Given exercise:
Output the earnings call transcript verbatim, beginning at the words "Great, thank you." and stopping after the words "making longer commitments?".

--- Excerpt ---

Saagar Parikh - KeyBanc Capital Markets - Analyst








Great, thank you.

Operator

John Rogers, DA Davidson

John Rogers - D.A. Davidson & Co. - Analyst

A couple of things. First of all, in terms of the backlog growth that you saw in the quarter, is there a change with your customers in that they're -- I mean it looks like they're looking out a little further or making longer commitments?

Steven Nielsen - Dycom Industries Inc - President and CEO

I think generally, John, we saw a number of customers renewing agreements. In one case, the customer had been on a two-year cycle, they went to a three-year cycle generally.

John Rogers - D.A. Davidson & Co. - Analyst

Okay.

Steven Nielsen - Dycom Industries Inc - President and CEO

I think we are also just seeing the level of activity in the existing book of business increase. That will feed through to backlog as we continue.

John Rogers - D.A. Davidson & Co. - Analyst

Okay. Then, Steve, I mean as I looked over second quarter reports from some of your customers and some of them that give guidance on CapEx. It looks like sequentially, it's going to slow in the second half. I know it all depends on mix and regions, but it doesn't sound like that's what you're seeing?

--- Data section ---

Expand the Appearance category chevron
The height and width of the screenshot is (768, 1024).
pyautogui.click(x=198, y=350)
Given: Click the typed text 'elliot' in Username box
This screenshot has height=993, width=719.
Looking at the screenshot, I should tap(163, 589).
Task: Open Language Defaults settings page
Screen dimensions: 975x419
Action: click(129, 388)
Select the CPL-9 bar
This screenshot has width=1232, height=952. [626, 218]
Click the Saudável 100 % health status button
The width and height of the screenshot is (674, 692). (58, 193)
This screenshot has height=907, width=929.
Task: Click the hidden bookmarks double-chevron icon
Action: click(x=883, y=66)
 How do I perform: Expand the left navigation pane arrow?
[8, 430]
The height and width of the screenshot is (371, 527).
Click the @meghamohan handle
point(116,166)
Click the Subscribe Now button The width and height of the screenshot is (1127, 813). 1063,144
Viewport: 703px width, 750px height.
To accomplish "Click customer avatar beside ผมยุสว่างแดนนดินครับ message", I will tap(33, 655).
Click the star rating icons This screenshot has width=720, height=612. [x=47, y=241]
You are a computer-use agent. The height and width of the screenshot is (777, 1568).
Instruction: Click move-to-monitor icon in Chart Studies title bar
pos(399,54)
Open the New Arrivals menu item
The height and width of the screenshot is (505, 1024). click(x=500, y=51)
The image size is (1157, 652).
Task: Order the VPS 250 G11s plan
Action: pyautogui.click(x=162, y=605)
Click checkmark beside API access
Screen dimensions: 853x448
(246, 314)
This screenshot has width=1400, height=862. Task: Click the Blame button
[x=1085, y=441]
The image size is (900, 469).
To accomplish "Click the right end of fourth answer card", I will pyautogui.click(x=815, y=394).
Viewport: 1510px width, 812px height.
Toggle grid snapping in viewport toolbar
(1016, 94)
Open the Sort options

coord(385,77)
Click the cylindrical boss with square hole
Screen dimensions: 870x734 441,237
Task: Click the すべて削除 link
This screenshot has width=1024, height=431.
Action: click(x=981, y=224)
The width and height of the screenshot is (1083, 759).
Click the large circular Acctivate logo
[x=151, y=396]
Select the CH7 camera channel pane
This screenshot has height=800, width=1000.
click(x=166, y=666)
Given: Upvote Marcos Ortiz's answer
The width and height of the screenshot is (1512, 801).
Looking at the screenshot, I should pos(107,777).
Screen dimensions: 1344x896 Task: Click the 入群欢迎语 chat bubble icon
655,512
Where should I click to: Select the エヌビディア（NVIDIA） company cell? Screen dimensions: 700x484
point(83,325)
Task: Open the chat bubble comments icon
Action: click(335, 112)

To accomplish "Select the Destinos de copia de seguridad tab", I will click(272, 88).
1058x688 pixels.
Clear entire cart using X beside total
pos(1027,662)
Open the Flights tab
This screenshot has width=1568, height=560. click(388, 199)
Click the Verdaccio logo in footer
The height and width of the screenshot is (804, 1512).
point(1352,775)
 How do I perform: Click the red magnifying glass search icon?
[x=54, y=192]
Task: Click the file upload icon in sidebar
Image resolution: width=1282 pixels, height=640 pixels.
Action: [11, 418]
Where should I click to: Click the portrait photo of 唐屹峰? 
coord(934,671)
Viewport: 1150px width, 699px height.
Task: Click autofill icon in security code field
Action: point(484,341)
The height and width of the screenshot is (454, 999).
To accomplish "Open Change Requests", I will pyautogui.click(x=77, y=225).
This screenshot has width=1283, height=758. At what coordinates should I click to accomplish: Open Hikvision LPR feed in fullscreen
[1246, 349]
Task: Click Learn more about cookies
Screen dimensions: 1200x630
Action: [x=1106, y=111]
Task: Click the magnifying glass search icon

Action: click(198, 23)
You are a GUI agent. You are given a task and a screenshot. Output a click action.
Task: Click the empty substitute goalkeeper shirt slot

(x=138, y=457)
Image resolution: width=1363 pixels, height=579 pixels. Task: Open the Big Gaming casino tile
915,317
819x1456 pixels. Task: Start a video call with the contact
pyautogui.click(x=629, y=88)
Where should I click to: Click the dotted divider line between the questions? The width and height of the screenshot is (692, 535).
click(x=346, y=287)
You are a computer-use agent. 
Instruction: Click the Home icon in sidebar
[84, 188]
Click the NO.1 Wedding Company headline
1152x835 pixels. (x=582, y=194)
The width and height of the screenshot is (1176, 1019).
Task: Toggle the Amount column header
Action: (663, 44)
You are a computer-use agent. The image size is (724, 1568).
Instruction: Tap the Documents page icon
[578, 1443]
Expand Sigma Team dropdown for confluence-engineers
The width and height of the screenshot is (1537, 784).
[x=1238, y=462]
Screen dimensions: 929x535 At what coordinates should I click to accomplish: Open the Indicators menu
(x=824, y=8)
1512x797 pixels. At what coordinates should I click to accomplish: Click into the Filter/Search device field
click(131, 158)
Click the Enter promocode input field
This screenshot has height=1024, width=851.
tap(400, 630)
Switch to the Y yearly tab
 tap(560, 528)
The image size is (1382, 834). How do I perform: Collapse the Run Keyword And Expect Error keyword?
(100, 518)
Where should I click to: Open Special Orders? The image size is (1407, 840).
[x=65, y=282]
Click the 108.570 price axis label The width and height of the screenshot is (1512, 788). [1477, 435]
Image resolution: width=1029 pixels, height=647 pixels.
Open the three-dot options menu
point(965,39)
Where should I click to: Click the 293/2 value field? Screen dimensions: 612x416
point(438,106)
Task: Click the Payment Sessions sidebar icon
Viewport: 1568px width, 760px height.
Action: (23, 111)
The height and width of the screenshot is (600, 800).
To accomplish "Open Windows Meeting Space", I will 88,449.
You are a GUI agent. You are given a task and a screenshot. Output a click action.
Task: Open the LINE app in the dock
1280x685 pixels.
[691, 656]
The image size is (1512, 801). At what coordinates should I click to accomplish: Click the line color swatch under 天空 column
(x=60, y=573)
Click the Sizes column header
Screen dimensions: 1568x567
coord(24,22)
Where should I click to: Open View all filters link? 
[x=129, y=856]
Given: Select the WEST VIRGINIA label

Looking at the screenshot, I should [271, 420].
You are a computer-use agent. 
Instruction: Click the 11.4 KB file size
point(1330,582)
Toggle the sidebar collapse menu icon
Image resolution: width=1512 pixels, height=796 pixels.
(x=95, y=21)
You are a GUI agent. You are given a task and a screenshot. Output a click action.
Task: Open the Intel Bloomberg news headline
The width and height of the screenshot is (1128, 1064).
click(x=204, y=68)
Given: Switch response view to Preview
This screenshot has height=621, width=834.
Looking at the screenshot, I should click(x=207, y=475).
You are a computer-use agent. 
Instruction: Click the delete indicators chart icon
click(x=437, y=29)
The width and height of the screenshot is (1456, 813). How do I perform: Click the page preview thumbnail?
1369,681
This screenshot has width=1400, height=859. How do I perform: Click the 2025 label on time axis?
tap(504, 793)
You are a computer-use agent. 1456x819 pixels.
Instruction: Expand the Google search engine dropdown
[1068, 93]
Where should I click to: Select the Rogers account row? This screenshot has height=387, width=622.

---

Solution below:
Great, thank you.

Operator

John Rogers, DA Davidson

John Rogers - D.A. Davidson & Co. - Analyst

A couple of things. First of all, in terms of the backlog growth that you saw in the quarter, is there a change with your customers in that they're -- I mean it looks like they're looking out a little further or making longer commitments?